Justiça determina paralisação de obra sem licença em praça de São Luís e proíbe corte de árvores

Justiça determina paralisação de obra sem licença em praça de São Luís e proíbe corte de árvores

Justiça determina paralisação de obra sem licença em praça de São Luís e proíbe corte de árvores
Justiça determina paralisação de obra sem licença em praça de São Luís e proíbe corte de árvores (Foto: Reprodução)

Justiça determina paralisação de obra sem licença em praça de São Luís e proíbe corte de árvores
Reprodução - Imagem Ilustrativa
A Justiça anulou a autorização para a obra de reforma de uma praça localizada entre as Ruas 7 e 8 do bairro Planalto Vinhais II, em São Luís. A paralisação ocorreu porque a intervenção estava sendo feita sem licenciamento ambiental.
Pela sentença, o Estado do Maranhão, por meio da Secretaria de Estado da Infraestrutura (Sinfra), e a empresa GPA Construções e Empreendimentos estão proibidos de cortar raízes, derrubar árvores ou retirar a vegetação do local sem o aval dos órgãos competentes.
A partir de agora, qualquer intervenção na praça exigirá a apresentação de uma licença ambiental válida e de um projeto paisagístico detalhado. O plano deve focar na preservação e compensação ambiental, precisando ser aprovado pelos órgãos de fiscalização e validado pela Justiça.
O juiz Douglas de Melo Martins, titular da Vara de Interesses Difusos e Coletivos de São Luís, determinou que o Estado e a construtora recuperem o ambiente degradado.

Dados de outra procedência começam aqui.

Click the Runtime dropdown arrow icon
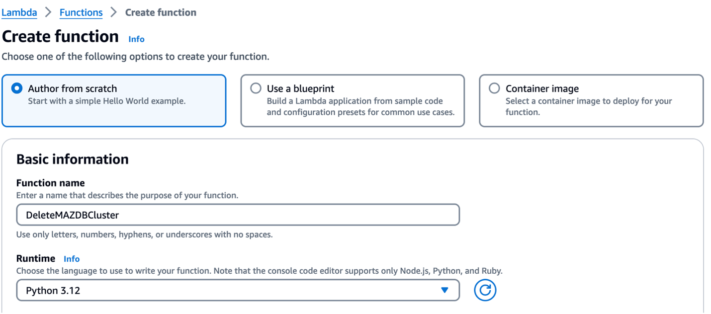The width and height of the screenshot is (711, 314). (x=444, y=290)
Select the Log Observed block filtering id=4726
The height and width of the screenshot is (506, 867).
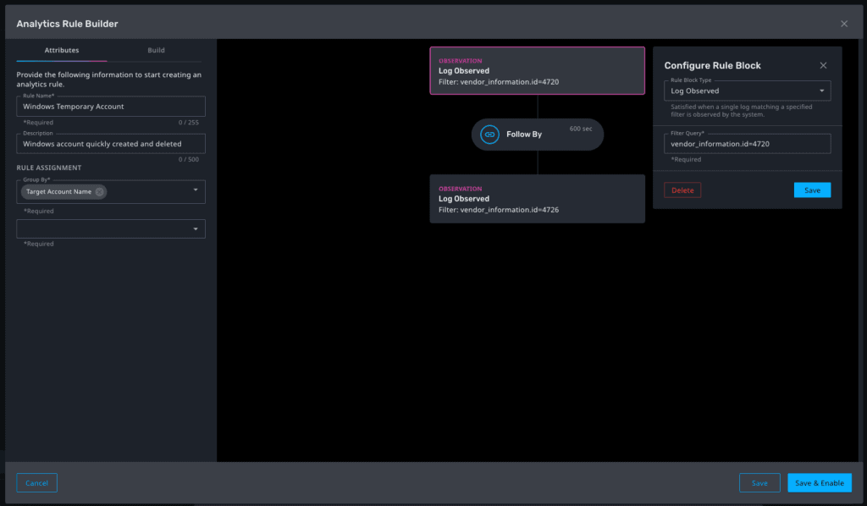(537, 199)
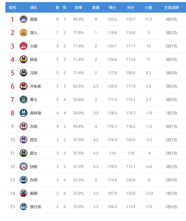Sort by the 胜率 column header
This screenshot has height=221, width=186.
[78, 8]
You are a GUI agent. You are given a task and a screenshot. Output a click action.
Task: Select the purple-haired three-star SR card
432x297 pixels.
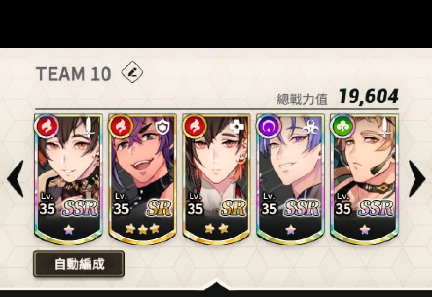(142, 179)
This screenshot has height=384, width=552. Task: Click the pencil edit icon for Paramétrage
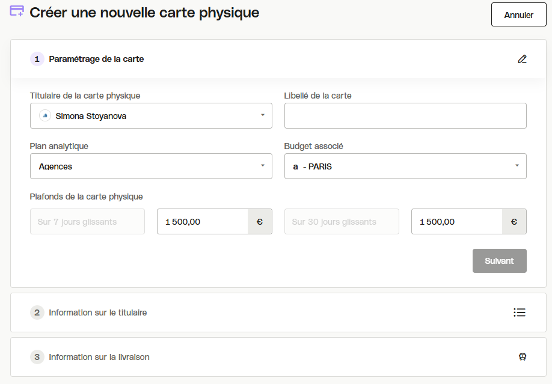click(522, 59)
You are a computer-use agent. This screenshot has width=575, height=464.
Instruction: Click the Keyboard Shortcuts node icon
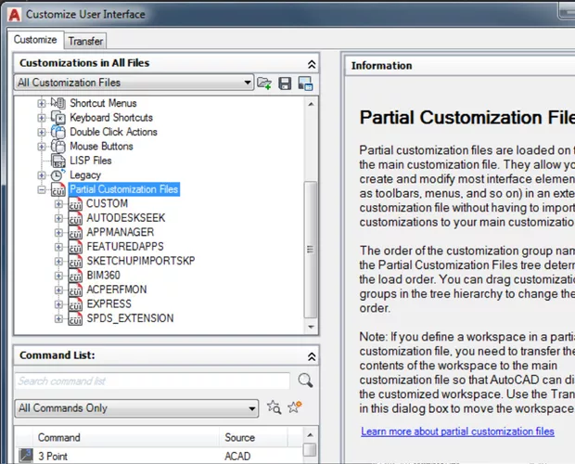point(58,118)
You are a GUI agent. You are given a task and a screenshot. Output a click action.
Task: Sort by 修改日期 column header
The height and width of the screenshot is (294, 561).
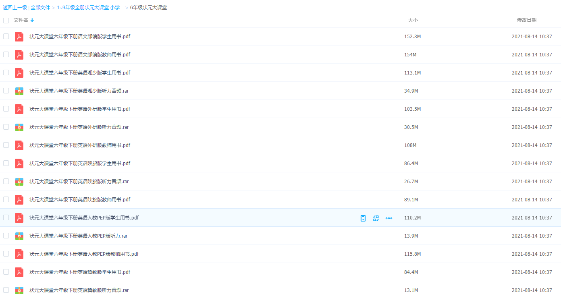click(526, 20)
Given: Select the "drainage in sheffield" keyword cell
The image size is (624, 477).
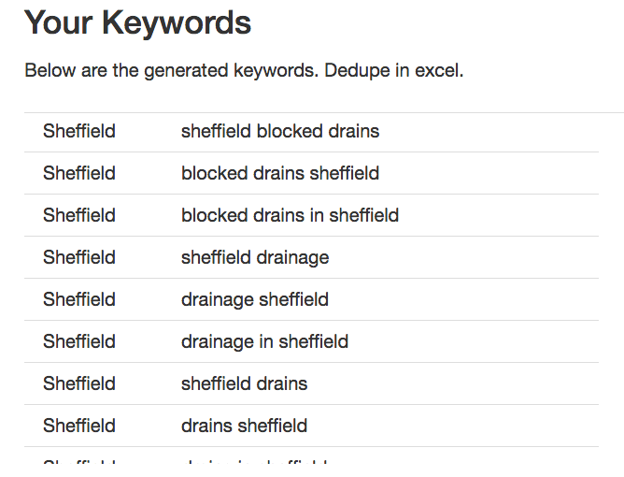Looking at the screenshot, I should pyautogui.click(x=264, y=341).
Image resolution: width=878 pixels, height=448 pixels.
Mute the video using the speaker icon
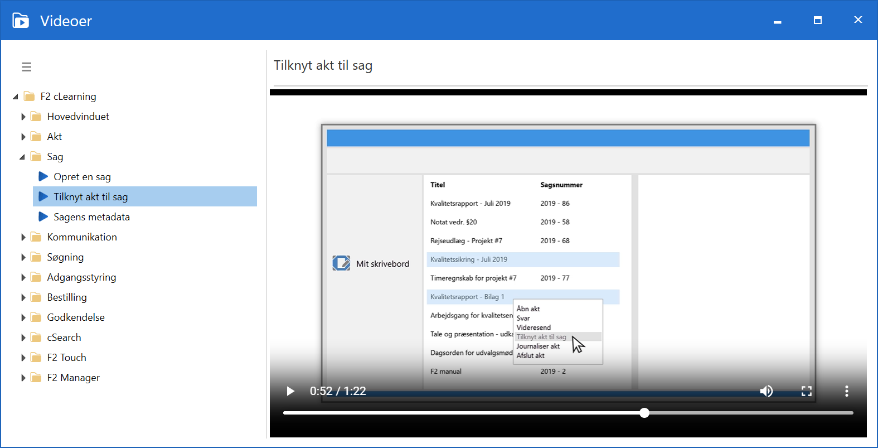pos(767,391)
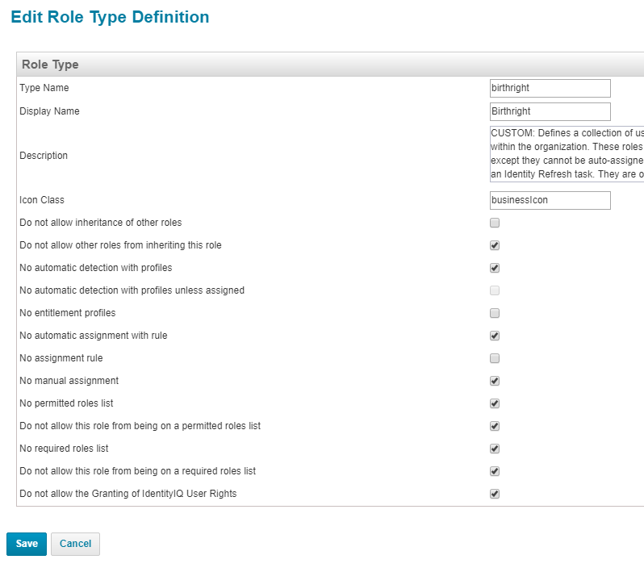This screenshot has height=572, width=644.
Task: Enable the 'No assignment rule' checkbox
Action: (495, 358)
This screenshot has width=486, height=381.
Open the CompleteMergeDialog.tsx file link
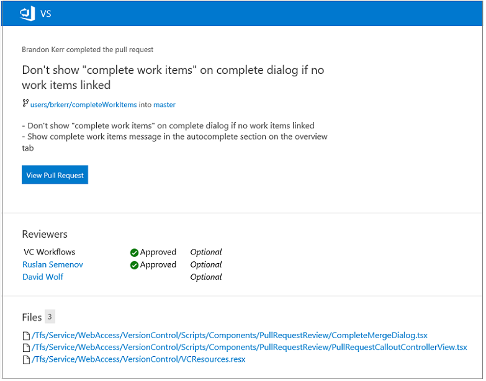pyautogui.click(x=230, y=336)
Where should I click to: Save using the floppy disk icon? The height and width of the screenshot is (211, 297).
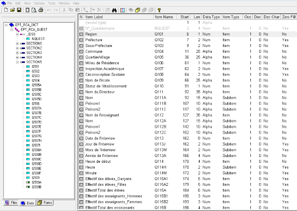pos(19,10)
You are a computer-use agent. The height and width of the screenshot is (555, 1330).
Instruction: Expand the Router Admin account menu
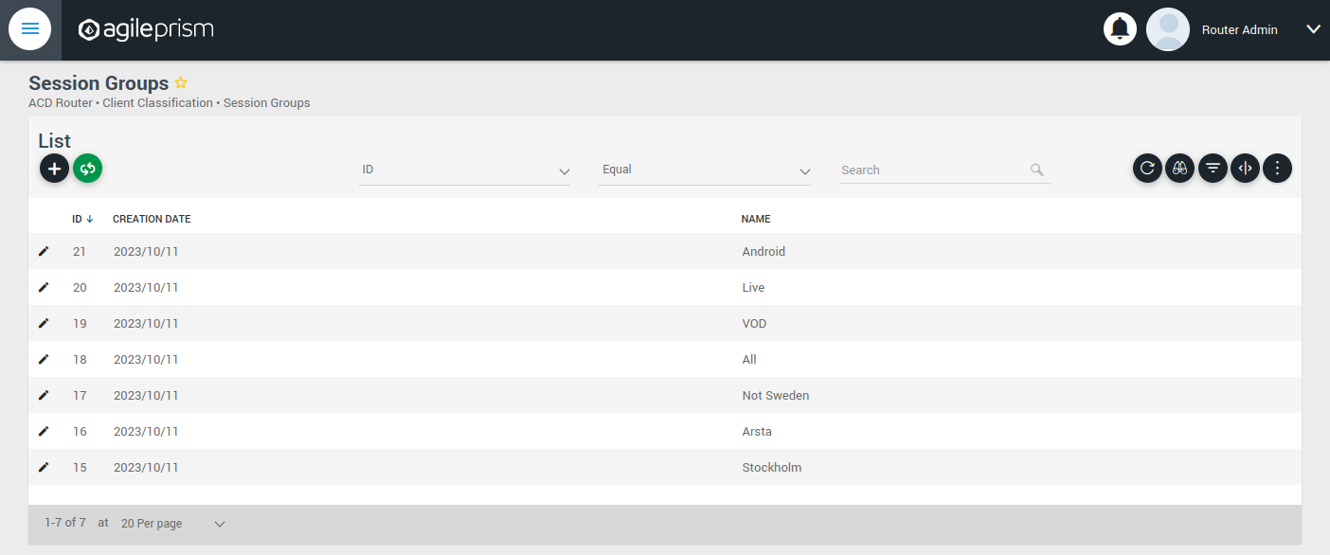[x=1313, y=28]
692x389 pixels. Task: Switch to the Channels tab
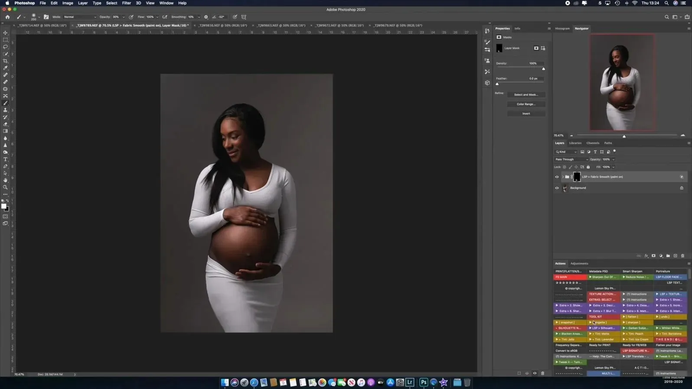coord(592,143)
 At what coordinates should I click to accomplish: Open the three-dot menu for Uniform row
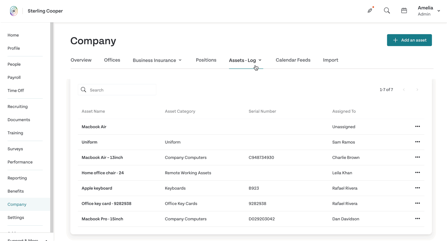pos(417,142)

Eles deverão replantar as árvores nativas ameaçadas e a vegetação afetada.
Para isso, será necessário elaborar um Projeto de Recuperação de Áreas Degradadas, assinado por um profissional habilitado. O plano deve ser entregue e submetido à Justiça no prazo de 90 dias após o trânsito em julgado (quando não couber mais recursos no processo).
Além do replantio, os réus foram condenados a pagar uma indenização de R$ 50 mil por danos morais coletivos. O valor será destinado ao Fundo Estadual de Proteção dos Direitos Difusos.
A condenação é resultado de uma ação popular movida por Ricardo Luiz dos Santos Castro. Ele acionou a Justiça denunciando a degradação da praça pública devido à obra de revitalização, que ocorria sem licença e sem placa indicativa.
Ao analisar o caso, o juiz Douglas Martins baseou a decisão na Constituição Federal e na Política Nacional do Meio Ambiente. Segundo o magistrado, a intervenção na praça com a ameaça real do corte de árvores antigas ocorreu de forma ilegal.
Na sentença, o juiz afirmou que a falta de controle sobre atividades poluidoras representa uma lesão inquestionável à administração pública.